I have a fluval edge 12 which as some of you might know is relatively tall given the volume. The stock light is woefully inadequate for plants at the bottom e.g. carpeting plants. I've been very curious how those cheap LED floodlights would perform so finally ordered some from Amazon, one for my tank and another to actually use as a flood light. I got the daylight color temperature which is quoted as 6000 to 6500k. 

I've included some pictures of the light and it's packaging. The body is metal, the lens plastic, and the enclosure is rated IP66 which is more than adequate for what I need. Build quality is solid. 
You need to supply your own 3 prong plug, which i harvested from a cheap extension cord.
I've included a series of shots with my cameras auto exposure fixed. So same aperture, iso and "shutter speed".
It is plenty bright...Almost too bright with both lights on. And the lighting is very even.
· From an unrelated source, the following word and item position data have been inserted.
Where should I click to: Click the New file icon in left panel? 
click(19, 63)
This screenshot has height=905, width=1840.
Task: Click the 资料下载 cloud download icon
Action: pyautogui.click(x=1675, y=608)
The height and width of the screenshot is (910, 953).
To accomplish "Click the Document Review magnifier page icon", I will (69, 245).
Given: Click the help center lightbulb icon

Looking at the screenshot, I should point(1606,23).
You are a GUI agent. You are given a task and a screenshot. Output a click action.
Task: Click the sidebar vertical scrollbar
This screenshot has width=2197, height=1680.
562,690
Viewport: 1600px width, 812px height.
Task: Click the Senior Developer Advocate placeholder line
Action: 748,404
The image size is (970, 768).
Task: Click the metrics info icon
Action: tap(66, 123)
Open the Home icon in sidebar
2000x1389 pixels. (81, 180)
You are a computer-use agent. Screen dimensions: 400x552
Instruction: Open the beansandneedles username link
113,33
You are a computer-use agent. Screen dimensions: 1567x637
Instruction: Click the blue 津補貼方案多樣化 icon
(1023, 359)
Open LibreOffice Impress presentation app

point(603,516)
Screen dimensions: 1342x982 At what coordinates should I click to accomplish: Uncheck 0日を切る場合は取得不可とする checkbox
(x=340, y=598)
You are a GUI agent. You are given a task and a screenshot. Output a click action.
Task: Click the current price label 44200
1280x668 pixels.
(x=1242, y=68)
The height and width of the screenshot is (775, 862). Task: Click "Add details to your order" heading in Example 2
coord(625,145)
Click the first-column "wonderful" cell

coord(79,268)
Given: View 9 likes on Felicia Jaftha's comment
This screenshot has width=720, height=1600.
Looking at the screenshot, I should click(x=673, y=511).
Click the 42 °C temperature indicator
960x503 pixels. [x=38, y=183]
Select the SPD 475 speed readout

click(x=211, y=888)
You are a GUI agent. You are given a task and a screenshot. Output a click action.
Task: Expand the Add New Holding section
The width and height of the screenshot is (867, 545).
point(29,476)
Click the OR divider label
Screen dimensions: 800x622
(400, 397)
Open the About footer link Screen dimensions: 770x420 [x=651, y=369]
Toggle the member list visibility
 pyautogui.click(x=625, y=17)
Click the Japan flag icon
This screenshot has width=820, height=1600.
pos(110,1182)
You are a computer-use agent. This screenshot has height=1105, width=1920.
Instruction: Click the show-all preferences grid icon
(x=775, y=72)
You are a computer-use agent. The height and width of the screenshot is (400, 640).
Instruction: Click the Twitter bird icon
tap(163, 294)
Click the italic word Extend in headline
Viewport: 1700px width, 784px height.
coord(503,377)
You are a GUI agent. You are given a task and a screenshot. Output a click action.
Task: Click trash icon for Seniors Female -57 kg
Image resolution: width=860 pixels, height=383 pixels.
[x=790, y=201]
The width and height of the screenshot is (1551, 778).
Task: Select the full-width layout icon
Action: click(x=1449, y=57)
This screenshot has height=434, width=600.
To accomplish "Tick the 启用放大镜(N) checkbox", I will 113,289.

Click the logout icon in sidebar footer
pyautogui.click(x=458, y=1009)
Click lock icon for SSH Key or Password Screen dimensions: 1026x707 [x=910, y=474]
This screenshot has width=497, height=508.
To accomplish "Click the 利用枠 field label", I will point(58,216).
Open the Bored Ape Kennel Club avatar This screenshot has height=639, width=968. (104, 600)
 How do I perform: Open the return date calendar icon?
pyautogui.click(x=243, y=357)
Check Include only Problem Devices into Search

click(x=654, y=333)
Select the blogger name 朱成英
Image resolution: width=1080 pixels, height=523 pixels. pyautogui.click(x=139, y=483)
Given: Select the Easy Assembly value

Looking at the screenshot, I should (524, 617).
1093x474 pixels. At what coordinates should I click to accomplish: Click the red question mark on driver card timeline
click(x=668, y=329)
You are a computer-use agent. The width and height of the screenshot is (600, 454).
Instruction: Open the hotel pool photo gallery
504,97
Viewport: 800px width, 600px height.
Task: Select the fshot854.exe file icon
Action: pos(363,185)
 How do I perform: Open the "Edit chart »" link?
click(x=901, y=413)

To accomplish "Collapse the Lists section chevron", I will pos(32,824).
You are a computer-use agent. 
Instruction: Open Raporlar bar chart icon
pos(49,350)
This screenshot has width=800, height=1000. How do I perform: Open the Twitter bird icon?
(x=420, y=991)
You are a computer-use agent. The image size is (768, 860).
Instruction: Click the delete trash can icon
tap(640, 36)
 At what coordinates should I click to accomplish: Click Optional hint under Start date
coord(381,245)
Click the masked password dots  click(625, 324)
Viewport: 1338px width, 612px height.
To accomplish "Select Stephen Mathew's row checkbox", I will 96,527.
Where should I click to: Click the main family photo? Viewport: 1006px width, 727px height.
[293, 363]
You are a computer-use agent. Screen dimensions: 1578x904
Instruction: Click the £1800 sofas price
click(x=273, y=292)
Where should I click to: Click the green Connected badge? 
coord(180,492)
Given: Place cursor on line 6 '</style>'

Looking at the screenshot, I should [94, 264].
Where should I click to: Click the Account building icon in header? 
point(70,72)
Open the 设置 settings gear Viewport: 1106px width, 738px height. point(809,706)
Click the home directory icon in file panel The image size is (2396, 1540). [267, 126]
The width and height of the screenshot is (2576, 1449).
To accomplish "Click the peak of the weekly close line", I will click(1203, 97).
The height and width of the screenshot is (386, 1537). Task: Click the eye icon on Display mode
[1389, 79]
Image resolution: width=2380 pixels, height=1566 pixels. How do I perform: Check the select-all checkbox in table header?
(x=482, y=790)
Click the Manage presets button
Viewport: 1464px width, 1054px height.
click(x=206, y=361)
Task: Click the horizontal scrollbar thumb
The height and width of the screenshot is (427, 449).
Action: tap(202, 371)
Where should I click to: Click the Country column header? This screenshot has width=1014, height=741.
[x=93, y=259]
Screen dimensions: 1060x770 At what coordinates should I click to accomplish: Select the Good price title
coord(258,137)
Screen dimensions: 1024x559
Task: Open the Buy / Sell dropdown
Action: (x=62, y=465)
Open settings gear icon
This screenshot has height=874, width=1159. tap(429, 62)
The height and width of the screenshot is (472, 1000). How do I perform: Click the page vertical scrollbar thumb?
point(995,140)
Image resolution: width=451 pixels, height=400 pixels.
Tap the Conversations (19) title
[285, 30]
While the flood light is only 2 more watts than the stock fluval, it is significantly brighter. Only the top corners of the tank is missed the way I currently mount the light (placed on glass in front of existing "hood". I might just leave the stock fluval light on blue night light mode.
All in all I'm pretty happy with the light. Especially for $19.99+$3.50(extension cord). I'll update in a month on how the plants like it.


----------



## Ljm24 (May 22, 2017)

Nice looking tank. I'm very curious how it works out as I have one too. The flood light look pretty small, will it fit under the hood?


----------



## kivyee (Oct 15, 2016)

The light could potentially fit under the hood in place of the stock light. But you'd have to integrate it to the swing arm and essentially destroy the stock light, build your own swing arm that fits the stock attachment point, or just mount it to the hood and remove the stock light.
I put mine on the glass in front of the hood, leaving enough room so theres no interference with the removal/install of the hood, and now I have the option of using both the stock light and the flood light.


----------



## troutsniffer (Dec 10, 2015)

I have a 10w hyperikon flood light over my 8 gallon, has no problem growing plants. I still have to make a hanger for mine


----------